• **Given information**:
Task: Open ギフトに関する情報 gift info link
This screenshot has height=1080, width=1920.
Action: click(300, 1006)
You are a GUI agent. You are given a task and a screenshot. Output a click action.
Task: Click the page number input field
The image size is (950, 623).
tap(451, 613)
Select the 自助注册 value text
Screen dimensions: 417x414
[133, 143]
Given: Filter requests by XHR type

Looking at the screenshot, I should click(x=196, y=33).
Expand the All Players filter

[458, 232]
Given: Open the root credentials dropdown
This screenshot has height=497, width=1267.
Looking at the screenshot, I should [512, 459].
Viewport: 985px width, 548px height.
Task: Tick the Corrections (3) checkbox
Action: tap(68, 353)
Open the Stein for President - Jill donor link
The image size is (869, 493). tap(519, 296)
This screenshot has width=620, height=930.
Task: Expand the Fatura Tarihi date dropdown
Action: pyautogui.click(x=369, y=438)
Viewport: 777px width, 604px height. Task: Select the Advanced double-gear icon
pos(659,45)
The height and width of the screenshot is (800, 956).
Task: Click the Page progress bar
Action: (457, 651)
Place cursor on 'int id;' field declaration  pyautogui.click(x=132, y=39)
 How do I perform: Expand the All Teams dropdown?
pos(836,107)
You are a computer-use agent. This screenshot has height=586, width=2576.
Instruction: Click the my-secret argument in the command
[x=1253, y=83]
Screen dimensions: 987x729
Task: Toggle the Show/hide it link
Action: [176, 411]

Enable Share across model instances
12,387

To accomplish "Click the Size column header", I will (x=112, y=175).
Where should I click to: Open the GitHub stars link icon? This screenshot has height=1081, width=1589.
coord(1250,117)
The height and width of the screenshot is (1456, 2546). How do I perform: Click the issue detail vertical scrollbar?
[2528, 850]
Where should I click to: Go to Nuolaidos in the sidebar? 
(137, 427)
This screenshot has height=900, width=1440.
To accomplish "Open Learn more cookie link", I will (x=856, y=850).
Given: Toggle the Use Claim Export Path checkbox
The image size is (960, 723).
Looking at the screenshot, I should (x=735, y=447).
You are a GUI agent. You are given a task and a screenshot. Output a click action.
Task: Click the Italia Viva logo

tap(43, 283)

• **What to produce**:
Render every line of the data above as a Markdown table with two columns, Row for the row number and Text for the line itself. Leave out the blank lines.

• **Task output**:
| Row | Text |
|---|---|
| 1 | Task: Open ギフトに関する情報 gift info link |
| 2 | This screenshot has height=1080, width=1920. |
| 3 | Action: click(300, 1006) |
| 4 | You are a GUI agent. You are given a task and a screenshot. Output a click action. |
| 5 | Task: Click the page number input field |
| 6 | The image size is (950, 623). |
| 7 | tap(451, 613) |
| 8 | Select the 自助注册 value text |
| 9 | Screen dimensions: 417x414 |
| 10 | [133, 143] |
| 11 | Given: Filter requests by XHR type |
| 12 | Looking at the screenshot, I should click(x=196, y=33). |
| 13 | Expand the All Players filter |
| 14 | [458, 232] |
| 15 | Given: Open the root credentials dropdown |
| 16 | This screenshot has height=497, width=1267. |
| 17 | Looking at the screenshot, I should [512, 459]. |
| 18 | Viewport: 985px width, 548px height. |
| 19 | Task: Tick the Corrections (3) checkbox |
| 20 | Action: tap(68, 353) |
| 21 | Open the Stein for President - Jill donor link |
| 22 | The image size is (869, 493). tap(519, 296) |
| 23 | This screenshot has width=620, height=930. |
| 24 | Task: Expand the Fatura Tarihi date dropdown |
| 25 | Action: pyautogui.click(x=369, y=438) |
| 26 | Viewport: 777px width, 604px height. Task: Select the Advanced double-gear icon |
| 27 | pos(659,45) |
| 28 | The height and width of the screenshot is (800, 956). |
| 29 | Task: Click the Page progress bar |
| 30 | Action: (457, 651) |
| 31 | Place cursor on 'int id;' field declaration  pyautogui.click(x=132, y=39) |
| 32 |  How do I perform: Expand the All Teams dropdown? |
| 33 | pos(836,107) |
| 34 | You are a computer-use agent. This screenshot has height=586, width=2576. |
| 35 | Instruction: Click the my-secret argument in the command |
| 36 | [x=1253, y=83] |
| 37 | Screen dimensions: 987x729 |
| 38 | Task: Toggle the Show/hide it link |
| 39 | Action: [176, 411] |
| 40 | Enable Share across model instances |
| 41 | 12,387 |
| 42 | To accomplish "Click the Size column header", I will (x=112, y=175). |
| 43 | Where should I click to: Open the GitHub stars link icon? This screenshot has height=1081, width=1589. |
| 44 | coord(1250,117) |
| 45 | The height and width of the screenshot is (1456, 2546). How do I perform: Click the issue detail vertical scrollbar? |
| 46 | [2528, 850] |
| 47 | Where should I click to: Go to Nuolaidos in the sidebar?  |
| 48 | (137, 427) |
| 49 | This screenshot has height=900, width=1440. |
| 50 | To accomplish "Open Learn more cookie link", I will (x=856, y=850). |
| 51 | Given: Toggle the Use Claim Export Path checkbox |
| 52 | The image size is (960, 723). |
| 53 | Looking at the screenshot, I should (x=735, y=447). |
| 54 | You are a GUI agent. You are given a task and a screenshot. Output a click action. |
| 55 | Task: Click the Italia Viva logo |
| 56 | tap(43, 283) |